[CONSEGNA A]
Secondo l'estratto su Soumahoro, in quale città è stato eletto?
[CONSEGNA B]
Ripeti il testo dell'estratto da "Una beffarda coincidenza" fino a "pure a lui." compreso.
--- ESTRATTO ---
Una beffarda coincidenza fa sì che proprio mentre il Consiglio regionale della Puglia discute delle emergenze del Foggiano, uno dei protagonisti delle lotte per i braccianti della Capitanata sia finito nel mirino delle polemiche per via di ciò che sarebbe accaduto nelle cooperative gestite dalla madre della compagna. È diventato virale sui social il video in cui Aboukabar Soumahoro prima piagnucola («Che cosa vi ho fatto?») e poi attacca citando nientemeno che Martin Luther King. Ora, con il massimo rispetto per Soumahoro, parlamentare della Repubblica candidato in Puglia ed eletto a Modena, il micidiale cortocircuito politico-mediatico in cui è finito dovrebbe insegnare qualcosa pure a lui.
--- RECORD FORNITI ---
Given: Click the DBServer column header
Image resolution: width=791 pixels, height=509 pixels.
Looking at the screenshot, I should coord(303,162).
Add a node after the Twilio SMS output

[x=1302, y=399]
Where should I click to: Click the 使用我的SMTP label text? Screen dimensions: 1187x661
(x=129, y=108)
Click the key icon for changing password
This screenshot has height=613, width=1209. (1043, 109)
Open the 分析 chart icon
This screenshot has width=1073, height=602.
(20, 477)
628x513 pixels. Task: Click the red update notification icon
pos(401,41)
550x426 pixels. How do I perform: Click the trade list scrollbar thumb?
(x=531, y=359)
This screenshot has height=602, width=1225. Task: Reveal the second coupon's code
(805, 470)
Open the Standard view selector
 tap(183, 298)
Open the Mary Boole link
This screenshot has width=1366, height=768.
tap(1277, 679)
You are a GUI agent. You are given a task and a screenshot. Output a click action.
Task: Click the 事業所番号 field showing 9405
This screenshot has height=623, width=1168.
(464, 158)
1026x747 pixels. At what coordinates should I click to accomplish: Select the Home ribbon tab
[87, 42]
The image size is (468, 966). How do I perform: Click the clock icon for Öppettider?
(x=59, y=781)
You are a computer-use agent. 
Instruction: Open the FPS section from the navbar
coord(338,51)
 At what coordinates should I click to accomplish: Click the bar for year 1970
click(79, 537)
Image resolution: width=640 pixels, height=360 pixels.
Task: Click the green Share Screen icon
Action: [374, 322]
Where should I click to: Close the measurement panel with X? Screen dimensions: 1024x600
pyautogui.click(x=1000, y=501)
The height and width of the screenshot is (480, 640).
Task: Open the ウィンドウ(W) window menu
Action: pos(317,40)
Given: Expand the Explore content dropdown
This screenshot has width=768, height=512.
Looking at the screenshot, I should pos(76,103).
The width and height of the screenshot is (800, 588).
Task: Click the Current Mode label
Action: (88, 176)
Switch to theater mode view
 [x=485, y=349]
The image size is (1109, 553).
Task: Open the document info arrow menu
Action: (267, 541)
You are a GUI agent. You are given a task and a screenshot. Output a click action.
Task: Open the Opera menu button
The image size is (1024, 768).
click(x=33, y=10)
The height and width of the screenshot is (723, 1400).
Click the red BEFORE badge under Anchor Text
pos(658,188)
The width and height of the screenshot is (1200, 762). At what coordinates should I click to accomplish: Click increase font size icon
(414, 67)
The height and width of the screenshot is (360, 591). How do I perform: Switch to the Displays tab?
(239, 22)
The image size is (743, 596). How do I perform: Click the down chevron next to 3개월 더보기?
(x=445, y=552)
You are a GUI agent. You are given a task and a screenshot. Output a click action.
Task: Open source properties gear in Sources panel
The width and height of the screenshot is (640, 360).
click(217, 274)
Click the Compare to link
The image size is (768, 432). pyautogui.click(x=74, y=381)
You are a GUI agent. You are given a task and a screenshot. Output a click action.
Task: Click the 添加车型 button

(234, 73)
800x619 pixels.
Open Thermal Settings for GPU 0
---
[LA TUA RISPOSTA A]
A Modena.

[LA TUA RISPOSTA B]
Una beffarda coincidenza fa sì che proprio mentre il Consiglio regionale della Puglia discute delle emergenze del Foggiano, uno dei protagonisti delle lotte per i braccianti della Capitanata sia finito nel mirino delle polemiche per via di ciò che sarebbe accaduto nelle cooperative gestite dalla madre della compagna. È diventato virale sui social il video in cui Aboukabar Soumahoro prima piagnucola («Che cosa vi ho fatto?») e poi attacca citando nientemeno che Martin Luther King. Ora, con il massimo rispetto per Soumahoro, parlamentare della Repubblica candidato in Puglia ed eletto a Modena, il micidiale cortocircuito politico-mediatico in cui è finito dovrebbe insegnare qualcosa pure a lui.